The enduring radioactivity of Bavaria’s boars has traditionally been blamed on the 1986 meltdown of the Chernobyl nuclear power reactor, some 1300 kilometers away. Immediately after the disaster, radioactive fallout spread over the environment, leaving forest animals in Bavaria and elsewhere contaminated with radioactive cesium. Levels of radioactivity in most creatures decreased over the following years—but not so for the Bavarian boars. Scientists believe that’s because of the animals’ penchant for truffle mushrooms. As rainfall slowly carries radioactive particles down through the soil, they accumulate in the tasty fungi, which are eventually rooted up by the hungry boars.
Yet some wondered whether the Chernobyl fallout alone could account for the boars’ intense radioactivity. Bin Feng, a radioecologist at Leibniz University Hannover and the Vienna University of Technology (TU Wien), thought the animals might also be indirect victims of nuclear weapons testing that reached its peak in the 1960s.
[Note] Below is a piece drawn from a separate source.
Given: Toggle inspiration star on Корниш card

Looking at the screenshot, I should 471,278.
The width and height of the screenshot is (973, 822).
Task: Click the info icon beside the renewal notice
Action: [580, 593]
Of the more than 2000 nuclear bombs detonated worldwide during the Cold War, 500 were blown up in the atmosphere, releasing radioactive particles that then drifted back down to the ground. Those particles are now ubiquitous in soil, says Georg Steinhauser, a radiochemist at TU Wien and another study author.
Feng and colleagues worked with hunters to collect meat from 48 boars around the region, measuring the levels of radioactive cesium from the animals. Consistent with past studies, the team found that 88% of the samples were too radioactive to be eaten under German safety standards.
Next, the researchers looked for telltale isotopic signatures. The researchers were particularly interested in two different forms of cesium—cesium-137 and cesium-135—which are produced at different ratios depending on whether they were borne from a reactor or a nuclear explosion. By comparing the relative masses of these isotopes in their samples, Feng and colleagues could figure out where the cesium originated.
The team found that all the boar meat contained radioactive cesium from both Chernobyl and nuclear weapons fallout. The proportion from nuclear bomb blasts varied between 10% and 99% across samples. That’s “astonishingly high,” Kaste says. In one-quarter of the boars, the radioactivity from the bombs’ fallout alone was enough to make the meat too dangerous to eat.
The slow downward movement of cesium through the forest’s soil likely plays a role in this phenomenon, Steinhauser says. After radioactive particles settle on the ground, the soil holds it in one layer like a time capsule, and rainfall steadily washes it deeper year after year. Over time, the particles accumulate in fungi and make their way into boar, in what Feng calls a “snowball effect.” In winter, Bavarian boars have few other food sources, making them especially vulnerable to accumulating radiation.
Consumption of wild boar meat, which was long considered a delicacy in the region, has noticeably decreased in recent decades, Steinhauser says. There are ecological impacts, too, he adds. If no one wants to eat boar meat, hunters could be deterred from thinning their numbers, raising the possibility that populations could grow unmanageable large. This would threaten Bavarian forests, Steinhauser says, as too many boars can cause a lot of damage to forest vegetation and nearby farms.